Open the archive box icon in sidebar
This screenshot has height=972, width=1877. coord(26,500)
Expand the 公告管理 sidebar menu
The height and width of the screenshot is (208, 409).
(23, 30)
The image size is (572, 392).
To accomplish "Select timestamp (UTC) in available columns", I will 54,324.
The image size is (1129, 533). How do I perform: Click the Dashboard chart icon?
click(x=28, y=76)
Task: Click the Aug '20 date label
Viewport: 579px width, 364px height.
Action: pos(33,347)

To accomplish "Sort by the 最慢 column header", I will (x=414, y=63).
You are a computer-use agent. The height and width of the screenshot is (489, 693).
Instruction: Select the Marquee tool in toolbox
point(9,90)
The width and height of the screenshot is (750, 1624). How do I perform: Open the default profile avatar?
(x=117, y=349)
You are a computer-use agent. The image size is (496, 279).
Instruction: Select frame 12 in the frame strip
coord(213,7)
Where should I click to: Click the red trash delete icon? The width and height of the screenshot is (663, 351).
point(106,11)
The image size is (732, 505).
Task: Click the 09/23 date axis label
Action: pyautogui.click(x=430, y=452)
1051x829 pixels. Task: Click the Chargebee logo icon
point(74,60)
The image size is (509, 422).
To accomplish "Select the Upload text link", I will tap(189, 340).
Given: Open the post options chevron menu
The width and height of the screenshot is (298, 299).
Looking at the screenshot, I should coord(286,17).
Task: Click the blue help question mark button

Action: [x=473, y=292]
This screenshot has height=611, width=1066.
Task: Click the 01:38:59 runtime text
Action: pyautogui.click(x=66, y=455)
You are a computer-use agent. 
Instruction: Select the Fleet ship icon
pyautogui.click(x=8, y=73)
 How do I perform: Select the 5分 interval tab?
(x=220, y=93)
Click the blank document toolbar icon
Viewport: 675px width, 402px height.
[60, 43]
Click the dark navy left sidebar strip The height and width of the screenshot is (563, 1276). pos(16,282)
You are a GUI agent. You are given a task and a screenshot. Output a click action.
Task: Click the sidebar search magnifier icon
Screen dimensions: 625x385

TASK DETAILS.
Repeat, without changes, every line from the one that contains "Where should I" through the final line of the data.

OUTPUT OF THE TASK.
Where should I click to: Click the red trash delete icon? The width and height of the screenshot is (663, 351).
point(106,11)
The image size is (732, 505).
Task: Click the 09/23 date axis label
Action: pyautogui.click(x=430, y=452)
1051x829 pixels. Task: Click the Chargebee logo icon
point(74,60)
The image size is (509, 422).
To accomplish "Select the Upload text link", I will tap(189, 340).
Given: Open the post options chevron menu
The width and height of the screenshot is (298, 299).
Looking at the screenshot, I should coord(286,17).
Task: Click the blue help question mark button

Action: [x=473, y=292]
This screenshot has height=611, width=1066.
Task: Click the 01:38:59 runtime text
Action: pyautogui.click(x=66, y=455)
You are a computer-use agent. 
Instruction: Select the Fleet ship icon
pyautogui.click(x=8, y=73)
 How do I perform: Select the 5分 interval tab?
(x=220, y=93)
Click the blank document toolbar icon
Viewport: 675px width, 402px height.
[60, 43]
Click the dark navy left sidebar strip The height and width of the screenshot is (563, 1276). pos(16,282)
You are a GUI agent. You are given a task and a screenshot. Output a click action.
Task: Click the sidebar search magnifier icon
Screen dimensions: 625x385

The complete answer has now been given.